Kickstart AI was announced on the 10th of October 2019 to boost the development of Dutch AI- talent and technology through the collaboration of companies and universities. The goal is to boost the AI community and make the Netherlands a worldwide relevant AI-knowledge-hub. Kickstart AI acts in the context of national initiatives to grow our AI capabilities. But, how can the Netherlands become a worldwide AI leader as technical superiority seems out of the question?

A leader in the ethics of high tech

The Netherlands has been a worldwide leader in the ethical application of high technology in society, since the 1960s (article by TU Delft). The book ‘The Social Construction of Technical Systems’ (1987, MIT Press) inspired a generation of researchers on the critical reflection on technology and society. This influence can be seen in the activities of the Rathenau Institute that continuously provides input to the Dutch government and informs Brussels on digital- society and democracy, robotics, genetic manipulation and more. Accompanied by the program for societal responsible innovation of the NWO, financer of Dutch research.

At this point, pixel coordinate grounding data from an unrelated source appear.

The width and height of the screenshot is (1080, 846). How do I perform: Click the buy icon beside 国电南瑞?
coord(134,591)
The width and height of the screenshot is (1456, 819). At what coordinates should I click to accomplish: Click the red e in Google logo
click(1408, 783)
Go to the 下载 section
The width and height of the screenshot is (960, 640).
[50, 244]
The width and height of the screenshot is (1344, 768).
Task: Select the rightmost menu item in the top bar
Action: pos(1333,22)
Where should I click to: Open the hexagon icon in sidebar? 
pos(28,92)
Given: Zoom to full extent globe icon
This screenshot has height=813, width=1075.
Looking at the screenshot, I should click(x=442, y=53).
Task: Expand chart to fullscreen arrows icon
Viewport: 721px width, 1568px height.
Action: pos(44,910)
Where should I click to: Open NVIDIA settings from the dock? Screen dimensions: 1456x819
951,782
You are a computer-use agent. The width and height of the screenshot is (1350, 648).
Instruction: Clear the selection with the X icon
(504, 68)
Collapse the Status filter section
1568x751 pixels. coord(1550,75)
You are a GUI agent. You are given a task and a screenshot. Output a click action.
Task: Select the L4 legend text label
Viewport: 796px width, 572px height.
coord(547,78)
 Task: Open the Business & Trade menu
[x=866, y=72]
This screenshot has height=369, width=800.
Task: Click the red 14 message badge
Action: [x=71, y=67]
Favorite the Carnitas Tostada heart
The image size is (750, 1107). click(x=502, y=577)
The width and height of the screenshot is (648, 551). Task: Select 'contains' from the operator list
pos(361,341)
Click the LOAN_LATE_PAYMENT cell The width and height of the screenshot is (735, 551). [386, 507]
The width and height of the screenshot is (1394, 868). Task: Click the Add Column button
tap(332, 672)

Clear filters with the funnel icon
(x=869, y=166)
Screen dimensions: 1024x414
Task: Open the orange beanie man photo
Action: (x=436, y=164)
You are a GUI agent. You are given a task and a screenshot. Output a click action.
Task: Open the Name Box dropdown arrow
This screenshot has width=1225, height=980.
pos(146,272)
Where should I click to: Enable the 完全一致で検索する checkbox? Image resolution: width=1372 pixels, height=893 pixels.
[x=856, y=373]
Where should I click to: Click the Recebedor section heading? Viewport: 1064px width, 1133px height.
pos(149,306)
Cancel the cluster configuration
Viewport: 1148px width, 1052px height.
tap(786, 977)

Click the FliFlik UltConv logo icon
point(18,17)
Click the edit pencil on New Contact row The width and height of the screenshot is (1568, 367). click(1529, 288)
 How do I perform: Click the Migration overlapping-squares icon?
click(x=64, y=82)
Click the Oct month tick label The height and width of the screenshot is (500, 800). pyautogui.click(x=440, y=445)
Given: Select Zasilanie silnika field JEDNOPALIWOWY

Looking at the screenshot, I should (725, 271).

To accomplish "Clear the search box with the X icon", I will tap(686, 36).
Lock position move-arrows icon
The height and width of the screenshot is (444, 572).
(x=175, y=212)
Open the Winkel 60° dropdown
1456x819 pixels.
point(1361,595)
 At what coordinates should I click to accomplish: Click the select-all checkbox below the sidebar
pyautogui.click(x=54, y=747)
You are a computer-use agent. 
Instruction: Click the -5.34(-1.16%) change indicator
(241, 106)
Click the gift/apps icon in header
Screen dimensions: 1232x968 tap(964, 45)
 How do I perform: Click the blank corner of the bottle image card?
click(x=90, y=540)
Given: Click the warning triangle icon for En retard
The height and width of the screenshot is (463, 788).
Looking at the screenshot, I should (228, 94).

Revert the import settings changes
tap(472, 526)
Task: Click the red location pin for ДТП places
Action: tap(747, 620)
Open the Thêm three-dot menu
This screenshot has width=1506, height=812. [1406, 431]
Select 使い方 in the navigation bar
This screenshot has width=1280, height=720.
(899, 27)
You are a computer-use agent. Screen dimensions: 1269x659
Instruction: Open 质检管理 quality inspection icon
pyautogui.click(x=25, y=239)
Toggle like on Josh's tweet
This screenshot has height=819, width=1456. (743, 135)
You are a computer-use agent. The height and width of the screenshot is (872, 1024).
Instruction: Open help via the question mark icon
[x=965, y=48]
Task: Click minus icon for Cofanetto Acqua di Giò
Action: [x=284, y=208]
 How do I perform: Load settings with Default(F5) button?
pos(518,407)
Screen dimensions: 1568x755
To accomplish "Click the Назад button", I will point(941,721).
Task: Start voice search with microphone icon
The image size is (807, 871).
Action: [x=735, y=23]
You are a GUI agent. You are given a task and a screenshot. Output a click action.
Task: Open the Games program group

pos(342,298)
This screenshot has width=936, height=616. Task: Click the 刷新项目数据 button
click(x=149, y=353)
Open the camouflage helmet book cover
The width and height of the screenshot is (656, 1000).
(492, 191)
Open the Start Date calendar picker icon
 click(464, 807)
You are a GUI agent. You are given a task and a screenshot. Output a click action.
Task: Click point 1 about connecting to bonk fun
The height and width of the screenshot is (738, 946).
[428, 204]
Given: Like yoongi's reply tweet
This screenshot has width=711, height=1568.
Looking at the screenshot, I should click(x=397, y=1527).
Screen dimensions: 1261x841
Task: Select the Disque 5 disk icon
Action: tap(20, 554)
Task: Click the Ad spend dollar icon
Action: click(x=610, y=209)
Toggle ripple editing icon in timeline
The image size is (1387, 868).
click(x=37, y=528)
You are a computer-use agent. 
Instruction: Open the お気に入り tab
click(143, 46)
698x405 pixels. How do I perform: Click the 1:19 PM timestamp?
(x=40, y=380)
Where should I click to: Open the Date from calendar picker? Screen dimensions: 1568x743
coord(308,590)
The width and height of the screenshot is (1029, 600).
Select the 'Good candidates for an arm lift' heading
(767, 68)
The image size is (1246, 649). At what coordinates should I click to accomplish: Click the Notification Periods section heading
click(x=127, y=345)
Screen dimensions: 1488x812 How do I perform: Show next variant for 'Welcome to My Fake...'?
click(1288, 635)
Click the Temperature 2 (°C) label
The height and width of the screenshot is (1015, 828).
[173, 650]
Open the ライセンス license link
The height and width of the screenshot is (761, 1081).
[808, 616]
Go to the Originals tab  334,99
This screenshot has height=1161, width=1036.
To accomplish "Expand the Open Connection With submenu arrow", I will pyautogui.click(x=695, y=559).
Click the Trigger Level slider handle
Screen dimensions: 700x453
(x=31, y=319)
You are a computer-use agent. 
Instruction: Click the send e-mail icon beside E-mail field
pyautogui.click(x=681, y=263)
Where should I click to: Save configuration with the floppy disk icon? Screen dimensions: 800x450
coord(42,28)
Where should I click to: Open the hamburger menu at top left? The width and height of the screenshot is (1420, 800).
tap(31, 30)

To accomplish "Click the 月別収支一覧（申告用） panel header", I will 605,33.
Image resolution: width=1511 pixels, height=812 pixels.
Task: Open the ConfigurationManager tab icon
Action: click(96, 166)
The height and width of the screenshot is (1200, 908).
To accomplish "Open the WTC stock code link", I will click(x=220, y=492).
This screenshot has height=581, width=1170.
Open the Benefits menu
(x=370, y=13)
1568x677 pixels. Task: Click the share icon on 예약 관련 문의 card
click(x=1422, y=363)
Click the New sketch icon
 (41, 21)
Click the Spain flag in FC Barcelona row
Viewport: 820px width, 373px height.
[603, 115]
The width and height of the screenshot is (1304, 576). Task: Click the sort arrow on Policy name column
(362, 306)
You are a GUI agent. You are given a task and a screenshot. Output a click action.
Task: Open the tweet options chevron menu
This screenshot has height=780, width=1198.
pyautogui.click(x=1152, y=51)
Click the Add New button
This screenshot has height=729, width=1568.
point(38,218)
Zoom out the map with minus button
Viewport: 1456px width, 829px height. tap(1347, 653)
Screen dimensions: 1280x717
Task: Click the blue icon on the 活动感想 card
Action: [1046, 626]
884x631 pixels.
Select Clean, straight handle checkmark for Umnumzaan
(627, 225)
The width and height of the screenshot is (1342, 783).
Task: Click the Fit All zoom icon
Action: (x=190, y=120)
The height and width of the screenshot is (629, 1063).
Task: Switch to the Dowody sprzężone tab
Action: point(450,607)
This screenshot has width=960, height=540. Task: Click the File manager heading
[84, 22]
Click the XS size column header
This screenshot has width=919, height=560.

TU Delft professors Jeroen den Hoven and Peter-Paul Verbeek think a protection regulation, such as the European GDPR, can be conceived for AI and autonomous systems. For the Netherlands, to spearhead this initiative would require investment and coordination.

AI protection principles

Let us look at possible AI protection principles to get an idea of the scope of the challenge. First some definitions. With “AI” I mostly mean the application of Machine Learning (ML), a subset of Artificial Intelligence. “Data-driven solution” is a decision making system based on closed and open data. In practice, data-driven solutions can contain non-ML algorithms.

1 Purpose limitation

AI solutions are driven by the business question they need to answer. Such questions need to be limited in scope for them to be open to public scrutiny. Vague wording will be meaningless even if open to the public.

2 Transparency

The Municipality of Amsterdam

Three types of transparency are defined by the municipality of Amsterdam when procuring or developing AI models.

  • Technical transparency
  • Procedural transparency
  • Explaining AI outcomes

Technical transparency covers source code, model weights and hyper parameters. The municipality understands that these might be a trade secret, but it does require such details to be revealed during audits or legal procedures. Procedural transparency describes in general terms how an AI model was created, what data was used to train it, and what other assumptions were made. A public online register for (AI) models used within the municipality is in Beta and describes such procedural information. Lastly, Stakeholders want to understand why AI solutions make certain choices before moving them into production and they want to explain AI outcomes of the models to customers while in production.

Explainable AI

The GDPR includes a ‘right to explanation’ to allow a data subject to obtain an explanation of an automated decision. Explaining AI outcomes is a popular field of study which will become more and more relevant as our closeness with AI technology increases.

AI usage requests

In the future customers might make AI usage requests which can include procedural transparency and explainable AI outcomes. The field of explainable AI is generating many methods to interrogate black box models about specific conditions or decisions. These answers could be subjected to automation for large organizations, which expect many such requests.

3 Fairness

Fair AI solutions start with a societal dialogue about what can be reasonably expected from AI solutions. However general applicable, machine learning algorithms steer us in how we apply them and think about them. This is confounded by the design principle to make the usage of an AI solution imperceptible to the subject. If a citizen does not know that his actions are responded by AI, how could he argue for fair AI?

Catch 22

Future ‘AI Usage Requests’ might be automated by large companies as with Data Subject Access Requests (GDPR). Some of the current explainable AI techniques involve training an additional AI model to explain the outcomes of other AI models. This could lead to a paradox; to explain our automated decisions to customers we would need to use automated decisions. This suggests there is enough room for innovation for the Netherlands to play a part in.

Conclusion

The Netherlands could become a worldwide AI knowledge hub by following its tradition as a leader in the societal applications of high tech. Applying principles of data protection to AI gives an interesting field of study with possibilities of collaborations between universities and businesses.